Introduction

Rapid growth of the world population has led to a fast acceleration of food waste production1. The amount of food waste produced globally is reportedly 1.3 ~ 1.4 billion tons per year2. In China, 125 million tons of food waste were produced in 20203. Food waste contains an abundance of organic compounds, and the resource utilization of food waste has gradually become a global issue that needs to be urgently addressed4. Considering the negative impacts of incineration and landfill dumping on the disposal of food waste, anaerobic digestion has become one of the most promising options for recovering energy and materials5. During the anaerobic digestion process, the organic matter of food waste is converted to CH4 and CO2 by fermentative bacteria through the hydrolysis, acidogenesis, acetogenesis, and methanogenesis stages6.

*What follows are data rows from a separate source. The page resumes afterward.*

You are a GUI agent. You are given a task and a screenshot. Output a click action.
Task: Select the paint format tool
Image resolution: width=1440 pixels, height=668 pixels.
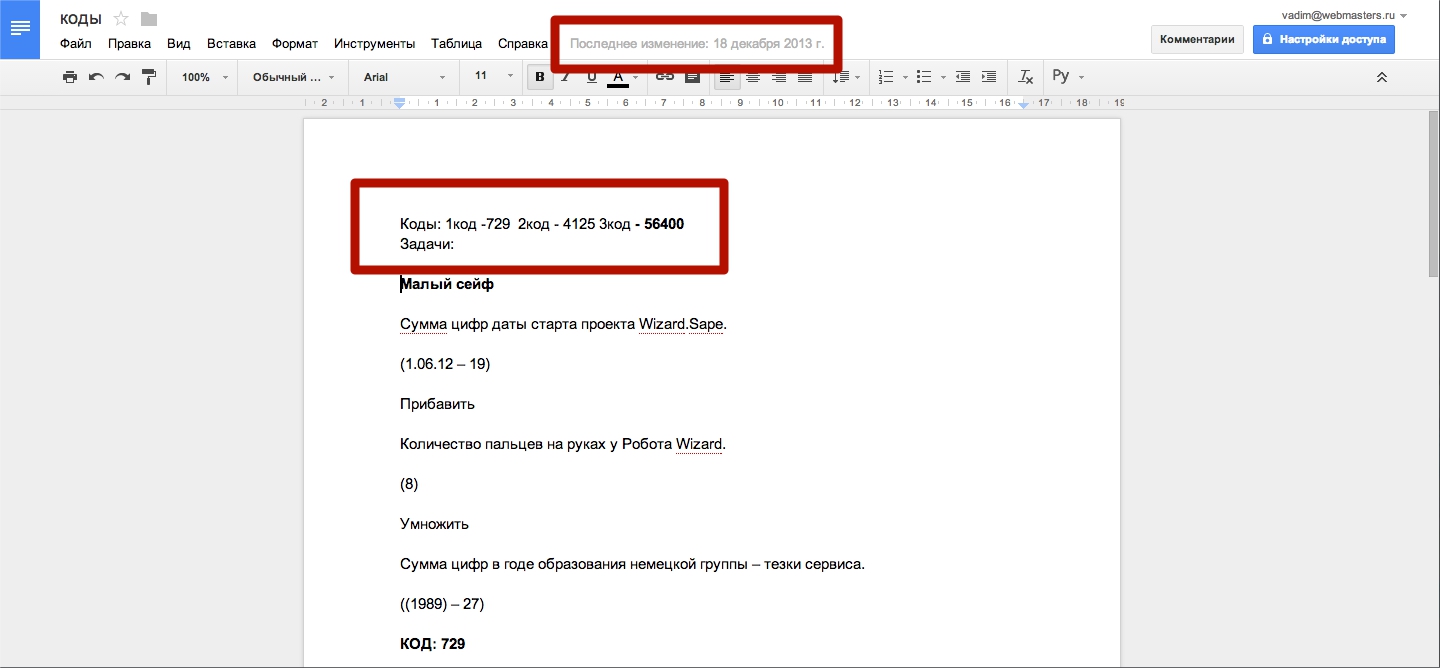point(149,77)
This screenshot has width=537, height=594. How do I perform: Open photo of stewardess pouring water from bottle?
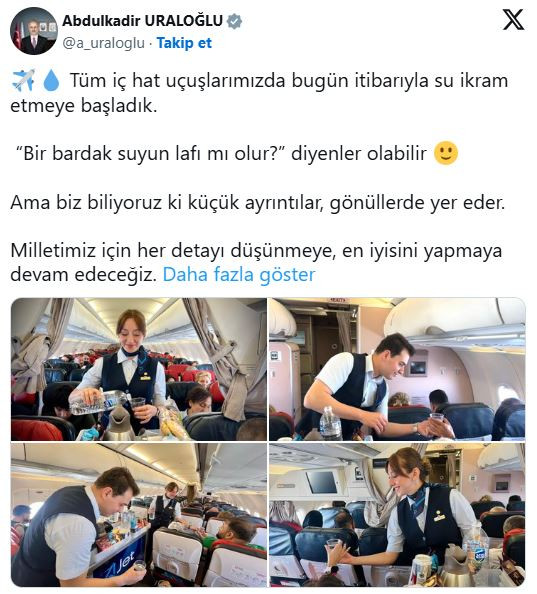[x=139, y=369]
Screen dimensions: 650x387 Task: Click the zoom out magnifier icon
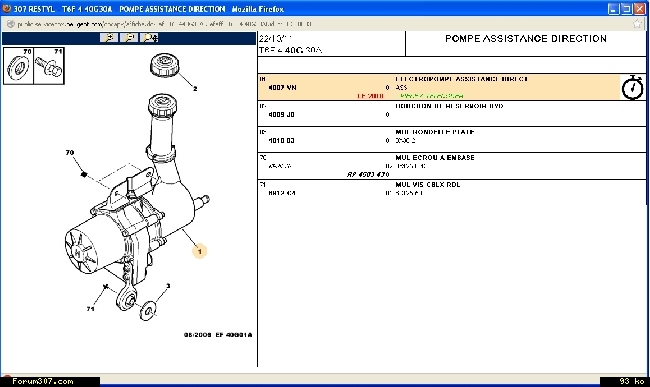pyautogui.click(x=129, y=38)
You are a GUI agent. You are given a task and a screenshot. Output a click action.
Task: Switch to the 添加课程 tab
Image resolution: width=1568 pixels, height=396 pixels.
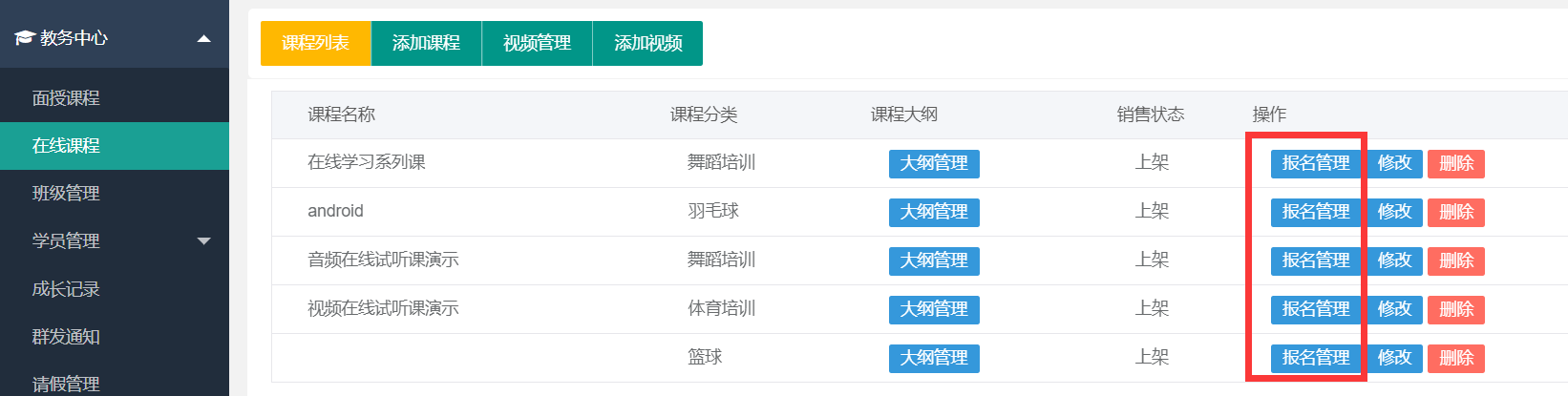pos(426,43)
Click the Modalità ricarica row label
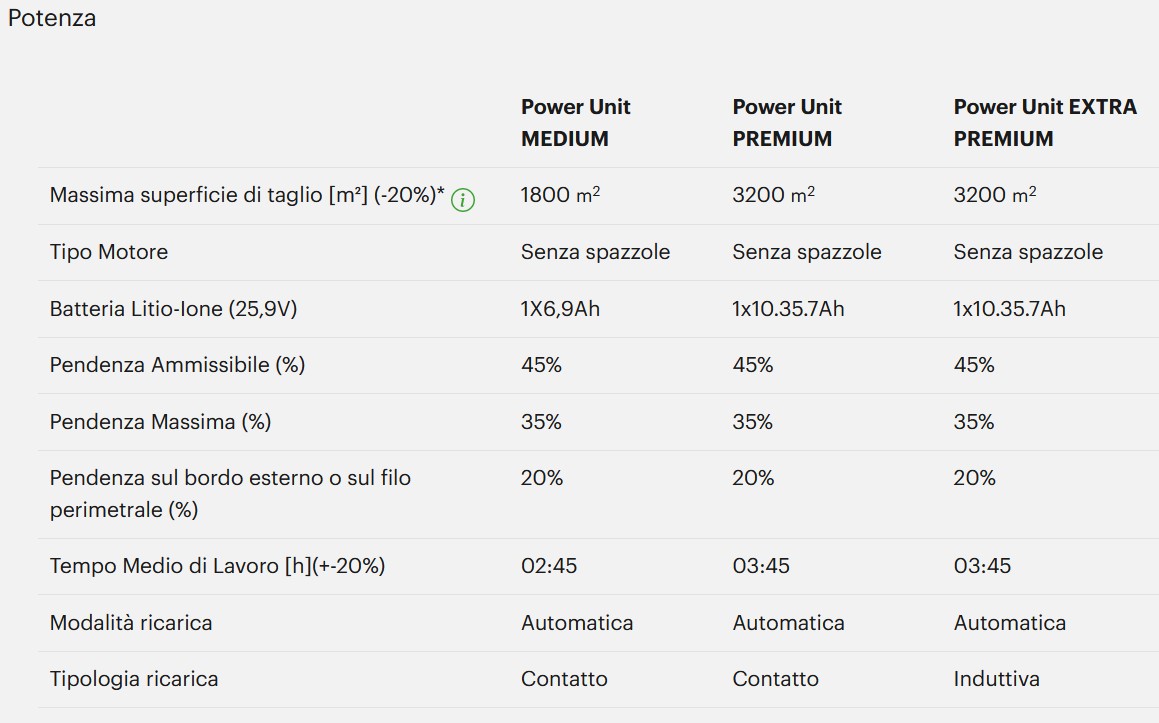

Compared with those in other regions, the unique Chinese dietary habits result in a relatively higher oil content in Chinese food waste, ranging from 3 to 17% (wet basis)7. The collection of trapped oil and its illegal reutilization as cooking oil have serious health impacts8. Although the theoretical biogas conversion rate of oil (94.8%) is greater than that of protein (71%) and carbohydrates (50.4%)9, a high-oil content inhibits anaerobic digestion because of the accumulation of long-chain fatty acids (LCFAs)10. The oil is first hydrolyzed to glycerol and LCFAs in the absence of oxygen. LCFAs are the major intermediate products of oil biodegradation and are then further converted to acetate and hydrogen through the β-oxidation process by acetogenic bacteria and finally to CH4 by methanogenic archaea11. In an anaerobic environment, the adsorption of LCFAs onto the microbial surface forms blocking layers, affecting the transportation of nutrients to the cell12,13. Since a high-oil content has adverse effects on food waste anaerobic digestion, it is meaningful to explore the effective solution of high-oil food waste anaerobic digestion. Some research demonstrated that the mixing intensity control can disturb the solubility characteristics of oil, further improve the methane yield of high-oil food waste14. Recent studies indicated that the methane yield was enhanced from 438 mL/g-VS to 587 mL/g-VS as the oil contents increased, however when the oil content exceeded the limit, the system collapsed15. It has been also reported that the methane yield is improved through the co-digestion of oil and sludge16,17. Therefore, after being exposed for an adequate amount of time, anaerobic microbial communities may adapt to relatively high oil contents. Previous studies mainly focused on the performance of methane yield, the dynamic of microbial communities is seldom investigated.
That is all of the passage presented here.